2024年4月現在、企業型DC+DBに加入する会社員(下図4)、DBのみに加入する会社員(同5)、公務員(同6)は、iDeCoの拠出限度額が月1万2,000円ですが、12月からは拠出限度額が2万円に引き上げられます。ただし、5万5,000円の枠から、各月の企業型DCの事業主掛金やDB等の他制度掛金相当額(※)を差し引いた残りの枠をiDeCoで使えるという形になっているため、一部2万円の限度枠を満額使えない人もいます。

【図表2】拠出限度額の変更点
出所:筆者作成
※ 図表内(※)は年単位拠出が可能
※ 他制度掛金相当額というのは、DB等の給付水準から企業型DCの事業主掛金に相当する額として算定したもの。DB等は確定給付企業年金に加え、私立学校教職員共済、石炭鉱業年金基金、公務員の年金払い退職給付(共済)などが含まれる

そこで、12月から「企業年金プラットフォーム」というしくみを使って、毎月、 企業型DCの事業主掛金額やDB等の掛金相当額を合わせたiDeCoの拠出限度額が自動的に計算されるようになります(図表3)。

iDeCoの掛金については、例えば、年1回、半年に1回というように、毎月定額以外の方法でも納付することができます。企業型DCに加入する会社員は2022年10月から掛金を「毎月定額」で納付することになりましたが、2024年12月からは企業型DC+DBに加入する会社員(図表2の4)、DBのみに加入する会社員(同5)、公務員(同6)も、同様になります。
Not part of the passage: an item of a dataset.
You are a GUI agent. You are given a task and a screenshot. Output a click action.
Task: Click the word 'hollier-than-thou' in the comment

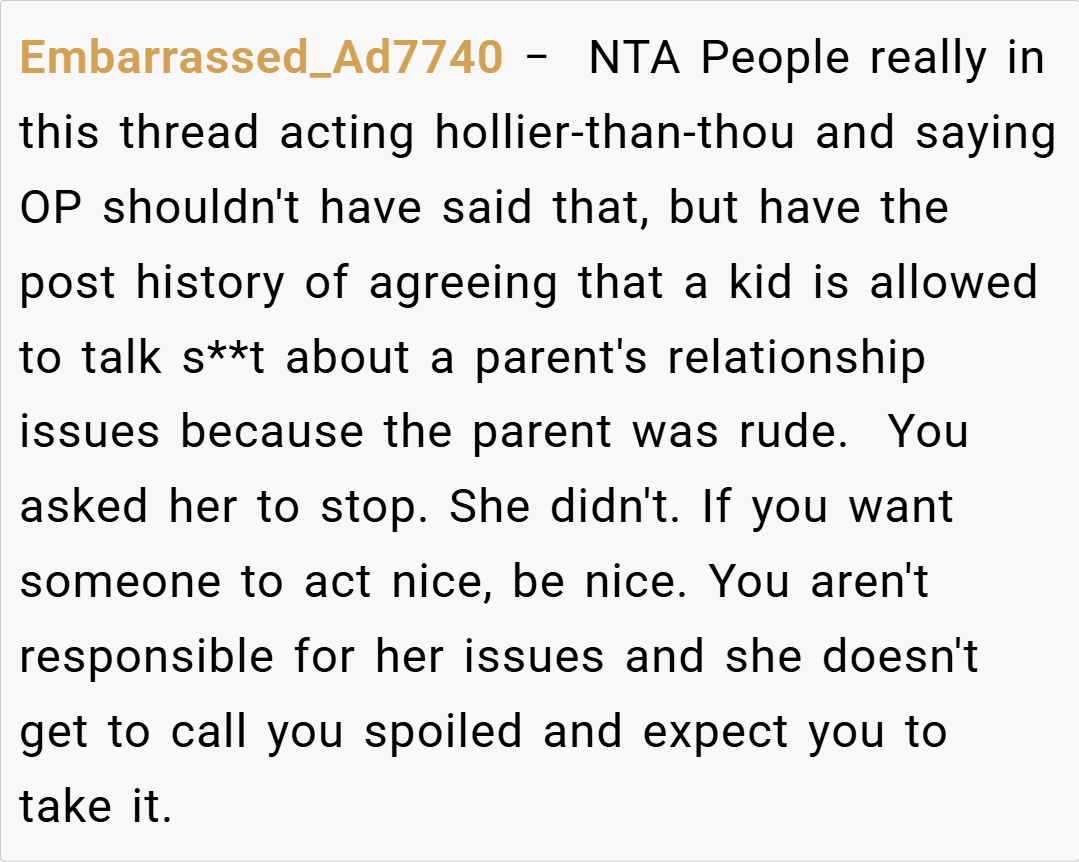pos(616,133)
これは、毎月定額以外の方法で納付していると、企業年金プラットフォームを使って、iDeCoの拠出限度額を自動計算することができないからです。掛金の納付方法を年単位で設定している人は「毎月定額」に変更する必要があります。
 

【図表3】企業年金プラットフォームと国民年金基金連合会の連携
出所:「私的年金制度(企業年金・個人年金)の現状等」(厚生労働省・令和4年11月14日)
※ 企業型DCを実施する事業主については、2022年10月から企業型記録関連運営管理機関(企業型RK)を通じた国基連との情報連携を実施。DBを実施する事業主・基金(DB基金・厚生年金基金等)については、2024年12月から受託機関を通じた国基連との情報連携を実施。いずれも、企業年金連合会において整備する「企業年金プラットフォーム(PF)」を活用して情報連携を行う

iDeCoの拠出限度額変更に向けてやるべきこと

対象者は約3万5,000人

2024年2月末時点で、iDeCoの第2号加入者は275万3,023人。うち、企業年金に加入している人は47万6,558人、公務員(共済組合に加入)は65万4,583人です。その中で、毎月定額以外の方法で納付している(=年単位拠出の届出をしている)のは3万5,000人程度です。

【該当者数(2024年2月)】
・企業年金に加入 8,003人(0.7%)
・共済組合に加入 2万7,105人(4.1%)
合計:3万5,108人

対策

では、該当する人はどうすれば良いでしょうか。2024年4月に国民年金基金連合会から変更の案内文書が届いているはずです。受け取った人は運営管理機関(金融機関)に連絡し、月別→定額切替 事前受付専用の「加入者掛金変更届(第2号被保険者用)」を提出しましょう(図表4)。遅くても2024年10月までに変更の届出を提出しましょう。

【図表4】加入者掛金変更届(第2号被保険者用)
出所:国民年金基金連合会確定拠出年金部
 

 

 

 

 

 

 

 

 

 

 

 

 

 

 

 

 

 

 

 

この手続きをしないと、2024年12月分のiDeCo掛金(2025年1月引き落とし分)から、掛金拠出が一時停止となります。つまりiDeCoの掛金で商品を買い付けていくことができなくなってしまいます。iDeCoは過去分の掛金を遡って拠出することができないため、忘れずに変更を行いましょう。

企業年金のない会社員、第1号被保険者、第3号被保険者

企業年金のない会社員や、自営業・フリーランスなどの第1号被保険者、第3号被保険者の人たちは、掛金の上限額も変わらず、引き続き毎月定額以外の納付を選択することも可能です。